Текст

Иногда ее полосы были мрачными, с нервными, неистовыми мазками синевато-серого, но чаще представляли собой жизнерадостные, элегантные структуры, написанные сильно разбавленным акрилом. Слои цвета песка и абрикосов, слои цвета утреннего неба; флаги государства без границ, новой республики непринужденности и свободы. Процесс создания был всегда одинаков. Она ждала до тех пор, пока ей не являлся образ: крошечная полноцветная версия будущей картины. Потом наступал черед кропотливой работы по увеличению масштаба, в ходе которой она заполняла страницы каракулями дробей и делениями в столбик. Затем она использовала скотч и короткую линейку для разметки карандашом предварительно загрунтованного гипсом холста. И только тогда начинала наносить цвет, работая очень быстро. Если случались непредвиденные капли, или кляксы, или другие ошибки, она уничтожала холст с помощью кухонного или канцелярского ножа, иногда даже зашвыривала их подальше от дома, а потом начинала всё заново – снова и снова, иногда семикратно, так что каждая отметина в картинах Мартин неслучайна и полностью продумана.

Их скрупулезная геометрия производит на зрителя сильное впечатление. В Лондонском филиале Pace Gallery я увидела ее работу «Без названия № 2» (1992): пять голубых полос, разделенных четырьмя повторяющимися дорожками белого, светло-оранжевого и нежно-розового. Вблизи карандашные линии скакали по волокнам холста, как на электрокардиограмме. Два волоска прилипли к холсту; пять пятнышек персикового цвета размером с ноготь. Взгляд цеплялся за эти маленькие детали, за чуть более темные участки там, где столкнулись два мазка кисти, потому что больше ухватиться было не за что: ни изображения, ни изолированной формы, лишь сияющая открытость, как будто океан вошел в комнату без окон.

Подобное чувство свободного падения не каждому по вкусу. За последние годы на удивление много картин Мартин пострадали от вандализма. Один из зрителей использовал в качестве оружия рожок с мороженым. Другой атаковал картины с помощью зеленого мелка, а на выставке в Германии националисты принялись швырять в них мусор. Особенно сильное желание чем-то их дополнить, похоже, вызывают сетки. Сама Мартин считала это нарциссическим проявлением своеобразной «боязни пустоты». «Знаете, – говорила она с сожалением, – люди просто не могут смириться с тем, что это всего лишь пустые квадраты».

?

Исходные данные
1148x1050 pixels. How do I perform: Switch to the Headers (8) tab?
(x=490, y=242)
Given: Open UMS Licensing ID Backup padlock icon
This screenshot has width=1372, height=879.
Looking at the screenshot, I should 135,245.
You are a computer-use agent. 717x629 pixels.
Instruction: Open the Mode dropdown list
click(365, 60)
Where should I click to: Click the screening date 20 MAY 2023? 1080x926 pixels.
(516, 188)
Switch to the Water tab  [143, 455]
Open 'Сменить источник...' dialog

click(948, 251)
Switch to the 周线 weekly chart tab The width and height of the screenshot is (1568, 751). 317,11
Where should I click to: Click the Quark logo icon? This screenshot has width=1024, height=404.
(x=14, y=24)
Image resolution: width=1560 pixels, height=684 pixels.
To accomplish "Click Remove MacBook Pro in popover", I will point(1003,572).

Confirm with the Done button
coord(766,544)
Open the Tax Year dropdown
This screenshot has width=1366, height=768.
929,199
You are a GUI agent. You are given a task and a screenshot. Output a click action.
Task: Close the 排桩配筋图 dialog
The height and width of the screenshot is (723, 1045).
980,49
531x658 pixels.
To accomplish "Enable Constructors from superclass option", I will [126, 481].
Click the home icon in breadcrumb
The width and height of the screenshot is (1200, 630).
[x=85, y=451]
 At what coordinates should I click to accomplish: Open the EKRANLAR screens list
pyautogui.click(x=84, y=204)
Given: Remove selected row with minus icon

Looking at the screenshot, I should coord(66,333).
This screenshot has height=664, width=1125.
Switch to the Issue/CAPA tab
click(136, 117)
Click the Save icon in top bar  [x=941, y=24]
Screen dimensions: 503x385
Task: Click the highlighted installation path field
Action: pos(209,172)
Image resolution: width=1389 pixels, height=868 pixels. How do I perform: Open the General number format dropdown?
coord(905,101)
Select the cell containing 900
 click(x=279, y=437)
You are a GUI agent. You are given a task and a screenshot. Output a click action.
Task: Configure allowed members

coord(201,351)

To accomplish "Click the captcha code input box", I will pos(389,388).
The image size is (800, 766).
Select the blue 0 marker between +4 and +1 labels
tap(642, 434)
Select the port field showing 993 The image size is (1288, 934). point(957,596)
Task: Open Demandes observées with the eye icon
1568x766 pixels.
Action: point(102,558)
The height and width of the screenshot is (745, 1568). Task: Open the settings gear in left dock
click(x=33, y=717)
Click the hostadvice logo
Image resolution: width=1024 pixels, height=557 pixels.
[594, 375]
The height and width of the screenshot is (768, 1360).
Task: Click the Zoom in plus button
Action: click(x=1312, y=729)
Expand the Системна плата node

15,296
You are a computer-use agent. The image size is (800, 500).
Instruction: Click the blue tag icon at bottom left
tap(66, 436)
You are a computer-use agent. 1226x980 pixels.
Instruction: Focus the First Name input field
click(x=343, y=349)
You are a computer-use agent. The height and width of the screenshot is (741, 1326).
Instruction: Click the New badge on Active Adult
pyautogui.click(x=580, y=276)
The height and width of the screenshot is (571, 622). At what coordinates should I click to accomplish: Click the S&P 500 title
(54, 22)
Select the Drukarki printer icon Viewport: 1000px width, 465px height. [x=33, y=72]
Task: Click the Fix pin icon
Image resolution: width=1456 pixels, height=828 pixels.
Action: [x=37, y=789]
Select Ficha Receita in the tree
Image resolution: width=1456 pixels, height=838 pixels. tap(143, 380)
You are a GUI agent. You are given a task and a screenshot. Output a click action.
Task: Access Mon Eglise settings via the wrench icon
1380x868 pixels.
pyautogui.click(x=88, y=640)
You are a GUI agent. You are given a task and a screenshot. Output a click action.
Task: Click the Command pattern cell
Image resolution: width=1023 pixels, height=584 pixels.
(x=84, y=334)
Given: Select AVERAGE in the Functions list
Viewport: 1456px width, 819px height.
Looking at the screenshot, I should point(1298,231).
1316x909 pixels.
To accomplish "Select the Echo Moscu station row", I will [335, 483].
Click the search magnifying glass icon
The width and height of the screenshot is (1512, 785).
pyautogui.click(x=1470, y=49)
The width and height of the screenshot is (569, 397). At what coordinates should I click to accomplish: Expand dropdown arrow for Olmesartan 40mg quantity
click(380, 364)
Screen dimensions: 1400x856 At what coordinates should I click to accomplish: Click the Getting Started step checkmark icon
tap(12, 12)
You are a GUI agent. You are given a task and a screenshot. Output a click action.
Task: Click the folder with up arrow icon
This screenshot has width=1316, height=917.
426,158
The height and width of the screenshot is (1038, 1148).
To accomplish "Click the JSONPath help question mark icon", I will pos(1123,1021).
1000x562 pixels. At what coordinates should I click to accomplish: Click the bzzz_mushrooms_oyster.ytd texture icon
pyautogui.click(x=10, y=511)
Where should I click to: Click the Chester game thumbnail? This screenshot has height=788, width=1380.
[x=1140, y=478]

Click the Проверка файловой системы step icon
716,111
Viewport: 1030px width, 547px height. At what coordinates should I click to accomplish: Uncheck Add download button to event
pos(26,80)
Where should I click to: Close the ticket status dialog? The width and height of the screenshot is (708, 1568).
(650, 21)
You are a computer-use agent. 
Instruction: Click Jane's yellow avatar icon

Задания
**1.** Ответьте по тексту о картинах Мартин:
(a) Чем она размечала загрунтованный холст перед тем, как наносить цвет?
(b) Какая работа Мартин упоминается в связи с Лондонским филиалом Pace Gallery?
(c) Что один из зрителей использовал в качестве оружия против ее картин?
**2.** Перепишите из текста о картинах Мартин отрывок от слов «Их скрупулезная геометрия» до слов «в комнату без окон.» включительно, заменив «голубых» на «синих».
Записи для этих заданий не понадобятся.

Ответы
**1.**
(a) Скотчем, короткой линейкой и карандашом.
(b) «Без названия № 2» (1992).
(c) Рожок с мороженым.

**2.**
Их скрупулезная геометрия производит на зрителя сильное впечатление. В Лондонском филиале Pace Gallery я увидела ее работу «Без названия № 2» (1992): пять синих полос, разделенных четырьмя повторяющимися дорожками белого, светло-оранжевого и нежно-розового. Вблизи карандашные линии скакали по волокнам холста, как на электрокардиограмме. Два волоска прилипли к холсту; пять пятнышек персикового цвета размером с ноготь. Взгляд цеплялся за эти маленькие детали, за чуть более темные участки там, где столкнулись два мазка кисти, потому что больше ухватиться было не за что: ни изображения, ни изолированной формы, лишь сияющая открытость, как будто океан вошел в комнату без окон.